**ASSIGNED TASK**
Copy every record below exactly as written, but leave out the pictures.

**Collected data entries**
☆ ☆ ☆ ☆
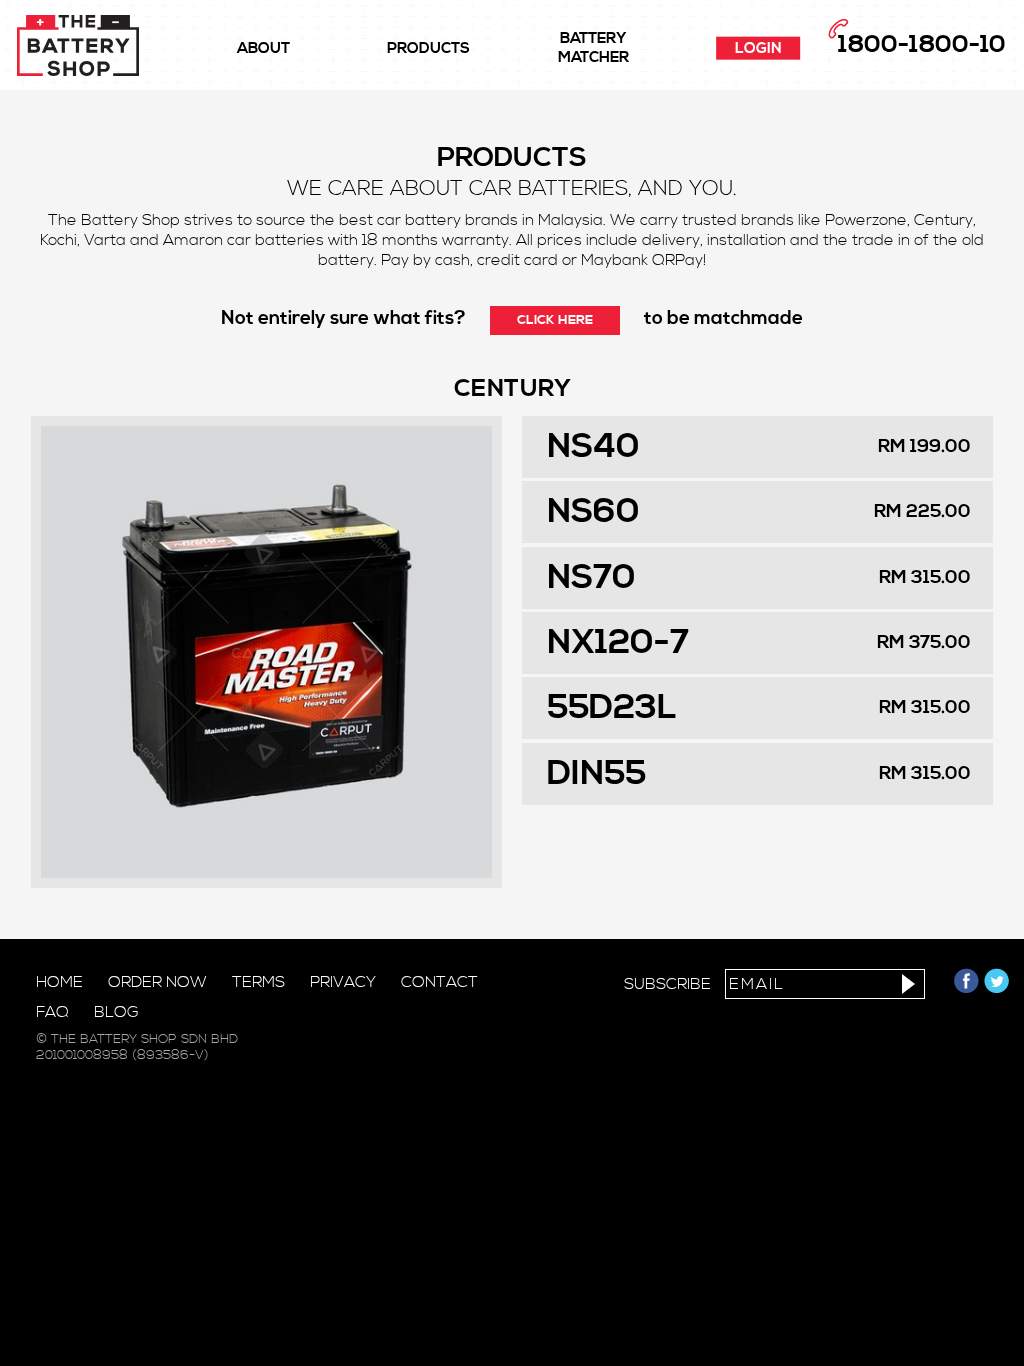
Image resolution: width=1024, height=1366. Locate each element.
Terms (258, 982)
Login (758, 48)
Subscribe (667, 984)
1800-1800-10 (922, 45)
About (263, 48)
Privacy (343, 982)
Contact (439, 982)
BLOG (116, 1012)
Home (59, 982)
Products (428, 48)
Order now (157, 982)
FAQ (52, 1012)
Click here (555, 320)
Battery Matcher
☆ ☆ ☆ ☆
**ANSWER**
Image resolution: width=1024, height=1366. Locate each element.
Terms (258, 982)
Login (758, 48)
Subscribe (667, 984)
1800-1800-10 (922, 45)
About (263, 48)
Privacy (343, 982)
Contact (439, 982)
BLOG (116, 1012)
Home (59, 982)
Products (428, 48)
Order now (157, 982)
FAQ (52, 1012)
Click here (555, 320)
Battery Matcher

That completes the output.